Der Bundesrat hat in seiner 836. Sitzung am 21. September 2007 gemäß §§ 3 und 5 EUZBLG die folgende Stellungnahme beschlossen:
- 1. Der Bundesrat teilt die Ausführungen der Kommission, wonach dem Prinzip "gleicher Lohn für gleiche Arbeit" durch die Gemeinschaftsrechtsakte, die Rechtsprechung auf europäischer Ebene und die nationalen Regelungen überwiegend entsprochen wird und die direkte Diskriminierung von Frauen am Arbeitsplatz weitgehend beseitigt wurde.

→ BEREITGESTELLTES MATERIAL
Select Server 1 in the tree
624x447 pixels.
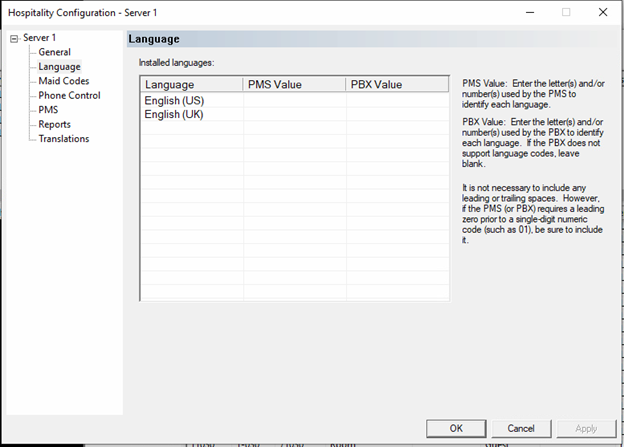coord(41,38)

→ ZU ERLEDIGENDE AUFGABEN
[1] Bearbeiten Sie die Stellungnahme des Bundesrates von "Der Bundesrat hat" bis einschließlich "weitgehend beseitigt wurde.", indem Sie "Arbeitsplatz" durch "Arbeitsmarkt" ersetzen.
[2] Beantworten Sie anhand der Stellungnahme des Bundesrates die folgenden Fragen:
(a) In welcher Sitzung und an welchem Datum wurde die Stellungnahme beschlossen?
(b) Gemäß welchen Vorschriften wurde sie beschlossen?
(c) Welches Prinzip wird in Punkt 1 genannt?
[3] Fassen Sie den Absatz der Stellungnahme des Bundesrates, der mit "1. Der Bundesrat teilt" beginnt, als kurze Liste zusammen, ohne seine wesentlichen Aussagen wegzulassen.
Das Material spielt hierfür keine Rolle.

→ ENDGÜLTIGE ERGEBNISSE
[1]
Der Bundesrat hat in seiner 836. Sitzung am 21. September 2007 gemäß §§ 3 und 5 EUZBLG die folgende Stellungnahme beschlossen:
- 1. Der Bundesrat teilt die Ausführungen der Kommission, wonach dem Prinzip "gleicher Lohn für gleiche Arbeit" durch die Gemeinschaftsrechtsakte, die Rechtsprechung auf europäischer Ebene und die nationalen Regelungen überwiegend entsprochen wird und die direkte Diskriminierung von Frauen am Arbeitsmarkt weitgehend beseitigt wurde.

[2]
(a) In der 836. Sitzung am 21. September 2007
(b) Gemäß §§ 3 und 5 EUZBLG
(c) "gleicher Lohn für gleiche Arbeit"

[3]
- Der Bundesrat teilt die Ausführungen der Kommission.
- Dem Prinzip "gleicher Lohn für gleiche Arbeit" wird überwiegend entsprochen, und zwar durch die Gemeinschaftsrechtsakte, die Rechtsprechung auf europäischer Ebene und die nationalen Regelungen.
- Die direkte Diskriminierung von Frauen am Arbeitsplatz wurde weitgehend beseitigt.